Generation of 3′ truncations
3′ truncations were generated by PCR using Taq DNA polymerase and a series of 3′ primers. The 3′ primers annealed to different portions of the ribozyme sequence of interest to generate a series of truncations with desired deletions from the 3′ end. DNA templates of each truncation were transcribed using T7 RNA polymerase, and purified by denaturing PAGE.

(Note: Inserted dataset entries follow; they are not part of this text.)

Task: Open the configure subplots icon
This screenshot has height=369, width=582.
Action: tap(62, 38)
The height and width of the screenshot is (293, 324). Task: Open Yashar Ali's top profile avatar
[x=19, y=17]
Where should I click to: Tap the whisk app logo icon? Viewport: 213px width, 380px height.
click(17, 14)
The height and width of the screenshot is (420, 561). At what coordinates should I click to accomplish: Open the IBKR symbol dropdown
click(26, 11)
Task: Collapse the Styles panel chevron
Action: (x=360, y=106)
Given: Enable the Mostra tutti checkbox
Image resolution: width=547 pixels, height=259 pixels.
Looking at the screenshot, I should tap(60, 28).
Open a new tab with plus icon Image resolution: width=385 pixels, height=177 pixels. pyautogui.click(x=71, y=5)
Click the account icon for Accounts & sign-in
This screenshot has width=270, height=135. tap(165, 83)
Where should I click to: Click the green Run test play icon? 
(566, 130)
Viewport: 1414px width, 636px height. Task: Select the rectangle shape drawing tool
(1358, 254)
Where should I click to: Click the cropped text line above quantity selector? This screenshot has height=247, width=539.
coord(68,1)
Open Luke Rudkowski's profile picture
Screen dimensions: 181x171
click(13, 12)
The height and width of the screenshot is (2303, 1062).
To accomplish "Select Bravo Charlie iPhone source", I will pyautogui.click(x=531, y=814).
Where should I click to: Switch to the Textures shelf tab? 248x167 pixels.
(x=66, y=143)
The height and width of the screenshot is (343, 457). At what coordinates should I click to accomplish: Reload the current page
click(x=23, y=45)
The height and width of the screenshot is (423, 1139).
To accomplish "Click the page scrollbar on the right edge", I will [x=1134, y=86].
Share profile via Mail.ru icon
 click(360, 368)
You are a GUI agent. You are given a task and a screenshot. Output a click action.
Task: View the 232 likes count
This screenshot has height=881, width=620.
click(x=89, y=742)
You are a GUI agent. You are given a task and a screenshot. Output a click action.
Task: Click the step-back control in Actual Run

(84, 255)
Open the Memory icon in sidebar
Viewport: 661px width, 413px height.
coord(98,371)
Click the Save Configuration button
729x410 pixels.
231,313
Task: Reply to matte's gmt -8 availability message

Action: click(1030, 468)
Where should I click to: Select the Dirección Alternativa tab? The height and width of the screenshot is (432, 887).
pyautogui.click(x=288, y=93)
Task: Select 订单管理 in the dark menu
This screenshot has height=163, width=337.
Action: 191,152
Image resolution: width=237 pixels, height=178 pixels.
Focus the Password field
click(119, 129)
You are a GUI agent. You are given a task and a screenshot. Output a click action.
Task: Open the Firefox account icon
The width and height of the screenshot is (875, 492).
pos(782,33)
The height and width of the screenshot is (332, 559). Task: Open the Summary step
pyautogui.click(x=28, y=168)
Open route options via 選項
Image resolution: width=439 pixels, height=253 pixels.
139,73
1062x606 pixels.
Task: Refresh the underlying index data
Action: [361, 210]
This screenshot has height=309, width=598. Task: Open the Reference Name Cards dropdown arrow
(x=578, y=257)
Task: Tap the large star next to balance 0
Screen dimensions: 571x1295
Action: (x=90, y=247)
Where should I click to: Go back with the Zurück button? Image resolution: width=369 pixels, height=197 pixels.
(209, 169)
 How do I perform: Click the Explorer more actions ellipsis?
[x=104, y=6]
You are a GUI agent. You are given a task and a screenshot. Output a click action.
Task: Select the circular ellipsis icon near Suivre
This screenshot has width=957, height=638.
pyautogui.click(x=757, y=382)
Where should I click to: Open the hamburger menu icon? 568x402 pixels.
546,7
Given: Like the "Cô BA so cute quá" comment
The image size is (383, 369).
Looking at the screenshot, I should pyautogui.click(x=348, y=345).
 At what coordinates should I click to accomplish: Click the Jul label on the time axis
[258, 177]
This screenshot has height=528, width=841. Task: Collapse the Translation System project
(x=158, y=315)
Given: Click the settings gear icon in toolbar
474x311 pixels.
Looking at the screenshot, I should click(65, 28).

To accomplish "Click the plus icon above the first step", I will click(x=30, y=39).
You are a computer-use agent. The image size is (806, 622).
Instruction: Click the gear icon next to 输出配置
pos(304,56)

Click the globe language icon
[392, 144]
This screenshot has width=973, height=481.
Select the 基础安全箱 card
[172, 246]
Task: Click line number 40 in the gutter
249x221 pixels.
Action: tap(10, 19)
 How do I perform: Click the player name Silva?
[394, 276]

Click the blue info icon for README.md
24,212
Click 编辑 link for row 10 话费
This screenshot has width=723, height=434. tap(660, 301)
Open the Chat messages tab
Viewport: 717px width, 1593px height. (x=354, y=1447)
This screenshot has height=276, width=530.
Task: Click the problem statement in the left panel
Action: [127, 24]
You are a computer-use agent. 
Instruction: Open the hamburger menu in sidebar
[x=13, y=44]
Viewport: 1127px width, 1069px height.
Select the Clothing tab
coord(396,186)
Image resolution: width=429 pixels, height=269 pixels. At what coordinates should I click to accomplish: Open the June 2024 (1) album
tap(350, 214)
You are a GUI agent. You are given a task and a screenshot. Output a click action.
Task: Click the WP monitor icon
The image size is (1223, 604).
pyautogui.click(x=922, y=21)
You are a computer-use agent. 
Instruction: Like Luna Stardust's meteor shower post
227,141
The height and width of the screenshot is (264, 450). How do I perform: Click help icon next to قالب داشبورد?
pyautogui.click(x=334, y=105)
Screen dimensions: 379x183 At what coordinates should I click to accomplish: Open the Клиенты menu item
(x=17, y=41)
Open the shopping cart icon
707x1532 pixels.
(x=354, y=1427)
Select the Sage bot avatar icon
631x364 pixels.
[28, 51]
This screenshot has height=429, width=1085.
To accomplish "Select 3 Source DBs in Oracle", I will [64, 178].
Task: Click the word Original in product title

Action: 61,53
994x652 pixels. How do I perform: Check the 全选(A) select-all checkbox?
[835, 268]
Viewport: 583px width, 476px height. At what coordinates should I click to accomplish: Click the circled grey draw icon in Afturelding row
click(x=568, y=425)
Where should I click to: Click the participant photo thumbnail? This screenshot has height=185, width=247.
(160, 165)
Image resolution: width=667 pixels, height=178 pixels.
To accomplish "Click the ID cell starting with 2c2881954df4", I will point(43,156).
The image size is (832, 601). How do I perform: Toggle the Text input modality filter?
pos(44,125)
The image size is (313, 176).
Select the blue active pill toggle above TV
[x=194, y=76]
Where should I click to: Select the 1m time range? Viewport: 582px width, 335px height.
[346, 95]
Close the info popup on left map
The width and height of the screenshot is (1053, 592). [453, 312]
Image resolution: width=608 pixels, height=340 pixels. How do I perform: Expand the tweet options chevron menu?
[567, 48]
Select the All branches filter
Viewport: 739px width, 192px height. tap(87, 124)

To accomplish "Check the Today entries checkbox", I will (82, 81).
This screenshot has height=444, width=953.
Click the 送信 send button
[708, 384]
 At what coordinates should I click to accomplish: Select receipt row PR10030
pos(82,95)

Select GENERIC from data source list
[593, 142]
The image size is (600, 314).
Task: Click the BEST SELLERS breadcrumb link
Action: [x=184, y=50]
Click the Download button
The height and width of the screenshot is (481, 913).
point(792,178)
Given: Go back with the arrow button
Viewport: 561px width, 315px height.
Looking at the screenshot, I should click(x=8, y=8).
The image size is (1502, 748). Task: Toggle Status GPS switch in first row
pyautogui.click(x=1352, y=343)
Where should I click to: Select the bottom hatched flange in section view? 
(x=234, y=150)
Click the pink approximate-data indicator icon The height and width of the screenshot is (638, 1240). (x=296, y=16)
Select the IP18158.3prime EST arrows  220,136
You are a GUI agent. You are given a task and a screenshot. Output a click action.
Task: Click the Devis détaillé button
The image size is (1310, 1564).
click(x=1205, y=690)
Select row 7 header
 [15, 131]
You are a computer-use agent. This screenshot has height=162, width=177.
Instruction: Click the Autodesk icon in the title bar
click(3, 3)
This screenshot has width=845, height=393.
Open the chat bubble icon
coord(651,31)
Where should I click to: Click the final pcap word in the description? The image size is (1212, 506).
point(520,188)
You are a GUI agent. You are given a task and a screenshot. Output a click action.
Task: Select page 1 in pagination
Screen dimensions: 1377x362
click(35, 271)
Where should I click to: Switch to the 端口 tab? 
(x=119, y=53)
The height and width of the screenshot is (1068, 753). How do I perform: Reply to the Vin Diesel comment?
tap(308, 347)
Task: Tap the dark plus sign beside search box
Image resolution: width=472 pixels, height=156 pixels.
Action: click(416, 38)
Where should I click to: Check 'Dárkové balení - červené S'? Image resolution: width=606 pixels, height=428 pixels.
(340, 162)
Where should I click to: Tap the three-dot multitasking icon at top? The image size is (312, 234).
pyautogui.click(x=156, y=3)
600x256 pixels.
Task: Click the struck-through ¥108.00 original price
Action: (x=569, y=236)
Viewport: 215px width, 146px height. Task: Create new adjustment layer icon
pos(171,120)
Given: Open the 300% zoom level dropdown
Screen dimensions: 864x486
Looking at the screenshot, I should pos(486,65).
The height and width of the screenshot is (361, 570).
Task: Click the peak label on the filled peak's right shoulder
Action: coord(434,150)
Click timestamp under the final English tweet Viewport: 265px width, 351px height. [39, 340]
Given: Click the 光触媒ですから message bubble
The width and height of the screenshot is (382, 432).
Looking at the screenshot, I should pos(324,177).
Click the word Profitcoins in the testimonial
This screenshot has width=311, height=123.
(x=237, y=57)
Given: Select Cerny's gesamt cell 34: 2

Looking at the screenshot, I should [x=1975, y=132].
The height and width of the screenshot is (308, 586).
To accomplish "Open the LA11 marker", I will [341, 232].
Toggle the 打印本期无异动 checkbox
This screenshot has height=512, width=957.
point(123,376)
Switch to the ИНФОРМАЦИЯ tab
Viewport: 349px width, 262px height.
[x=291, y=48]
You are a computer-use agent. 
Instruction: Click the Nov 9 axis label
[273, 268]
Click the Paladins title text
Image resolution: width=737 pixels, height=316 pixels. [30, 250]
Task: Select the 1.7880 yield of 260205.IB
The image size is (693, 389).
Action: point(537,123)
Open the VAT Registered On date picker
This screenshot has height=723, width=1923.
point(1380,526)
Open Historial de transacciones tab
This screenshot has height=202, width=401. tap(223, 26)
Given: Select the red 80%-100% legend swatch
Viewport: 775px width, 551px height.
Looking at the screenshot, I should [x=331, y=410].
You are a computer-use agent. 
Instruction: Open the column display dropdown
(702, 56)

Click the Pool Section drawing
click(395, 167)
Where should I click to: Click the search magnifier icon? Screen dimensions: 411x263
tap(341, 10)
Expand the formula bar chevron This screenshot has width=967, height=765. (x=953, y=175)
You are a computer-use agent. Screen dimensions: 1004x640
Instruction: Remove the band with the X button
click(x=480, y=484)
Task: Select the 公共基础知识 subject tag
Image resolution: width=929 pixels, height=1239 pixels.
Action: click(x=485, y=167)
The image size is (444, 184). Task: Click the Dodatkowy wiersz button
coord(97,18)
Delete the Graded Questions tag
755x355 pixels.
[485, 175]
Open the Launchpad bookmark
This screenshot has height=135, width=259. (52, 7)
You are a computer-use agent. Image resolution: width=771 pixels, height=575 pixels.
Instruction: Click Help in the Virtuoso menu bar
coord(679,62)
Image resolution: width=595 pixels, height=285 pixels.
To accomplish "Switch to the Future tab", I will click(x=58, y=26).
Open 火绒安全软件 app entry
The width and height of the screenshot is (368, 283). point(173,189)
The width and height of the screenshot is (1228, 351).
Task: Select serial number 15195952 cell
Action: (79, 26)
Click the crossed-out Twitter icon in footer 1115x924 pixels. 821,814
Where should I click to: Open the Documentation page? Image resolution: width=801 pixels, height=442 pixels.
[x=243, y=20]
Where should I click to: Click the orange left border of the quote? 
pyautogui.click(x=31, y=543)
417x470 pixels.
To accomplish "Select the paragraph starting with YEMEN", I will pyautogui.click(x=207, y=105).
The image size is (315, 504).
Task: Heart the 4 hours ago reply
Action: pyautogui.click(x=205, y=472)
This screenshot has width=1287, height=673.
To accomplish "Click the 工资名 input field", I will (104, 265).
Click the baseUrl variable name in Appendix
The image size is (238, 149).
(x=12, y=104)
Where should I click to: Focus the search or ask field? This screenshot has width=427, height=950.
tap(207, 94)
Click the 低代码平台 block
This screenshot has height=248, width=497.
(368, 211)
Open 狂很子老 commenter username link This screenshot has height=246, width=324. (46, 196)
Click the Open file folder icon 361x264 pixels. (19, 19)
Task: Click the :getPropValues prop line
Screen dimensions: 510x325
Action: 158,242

Self-triphosphorylation activity assays
Purified ribozyme (5 μM) was incubated with 50 mM Tris/HCl, 100 mM MgCl2, 50 mM of freshly dissolved trimetaphosphate, and either a mixture of peptides, individual peptides or water as a control. This mixture was incubated for 3 hours at room temperature. The products were ligated to a radiolabeled oligomer (γ32P-d(GTAACATAATGA)rU) using an R3C ligase ribozyme whose arms were designed to anneal to the 5′ constant region of the pool RNA and the oligomer. Following the incubation with buffer, Tmp and peptides, the mixture was diluted 1:10 in a solution that contained a final concentration of 0.5 μM ligase ribozyme, 0.5 μM biotinylated oligomer, 100 mM KCl, 100 mM Tris/HCl, and 15 mM sodium EDTA. This mixture was heat renatured at 65 °C for 2 minutes then cooled to 30 °C at a rate of 0.1 °C per second. After heat renaturation, an equal volume of a mix consisting of 40% PEG8000 (w/v), 4 mM Spermidine, and 50 mM MgCl2 was added to the ligase reaction mixture. This mixture was incubated at 30 °C for 2 hours. After the incubation step, the reaction was quenched by ethanol precipitation. The reaction products were resolved on a denaturing 15% polyacrylamide denaturing gel.
SHAPE probing
Selective 2′hydroxyl acylation analyzed by primer extension (SHAPE) was performed on the 180-nucleotide long ribozyme isolated in this study, with 1-methyl-7-nitro-2H-3,1-benzoxazine-2,4(1H)-dione (1M7) as the chemical probe. 50 pmol of ribozyme were incubated in buffer containing 50 mM MES/NaOH pH 6.0, 100 mM MgCl2, 3.3 mM NaOH, 50 mM Tmp, and 10 mM peptide 4 at room temperature for 2 minutes. This mixture was incubated at room temperature for 2 minutes or 2 hours. 1M7 was added to this solution such that its final concentration was 2 mM and the concentration of DMSO was 1% of the solution. A negative control was prepared with no 1M7 and 1% DMSO. Both samples were incubated at room temperature for 3 minutes. The reaction was quenched by ethanol precipitation and resuspended in 10 μL of 5 mM Tris/HCl pH 8.0. The products were reverse transcribed using superscript III reverse transcriptase (Invitrogen) according to manufacturer's instructions and trace amounts of a radiolabeled primers were added. Three reverse transcription primers were used to probe different portions of the ribozyme. The sequences of these primers are (5′-TTAGTCTGAACCATGA-3′, annealed to pos. 165–180); (5′-CGATGTTGACATTTTC-3′, annealed to pos. 112–127); and (5′-AAACTCAAGTGGGTTT-3′, annealed to pos. 53–68). The RNA template in each sample was degraded by alkaline hydrolysis, by incubating for 5 minutes at 80 °C in a solution containing 750 mM NaOH. The reaction was quenched by adding a two-fold stoichiometric excess of acetic acid to generate a NaOAc/HOAc buffer with a final concentration of 300 mM. The products were ethanol precipitated, resuspended in formamide loading buffer and resolved on a denaturing 10% polyacrylamide gel. The RNA secondary structure was predicted with help by the secondary structure prediction tool RNAstructure (ReuterMathews10). To do this, the SHAPE data was mapped onto an initial secondary structure prediction and manually adjusted to better represent the SHAPE data.
Data availability
The data supporting this article have been included as part of the ESI.†
Conflicts of interest
There are no conflicts of interest to declare.
Acknowledgements
This work was supported by the National Aeronautics and Space Association (NASA) with the award NNX16AJ27G to UFM. We would like to acknowledge Kevin J. Sweeney for advice on performing the in vitro selection in the presence of peptides, and on the HTS analysis.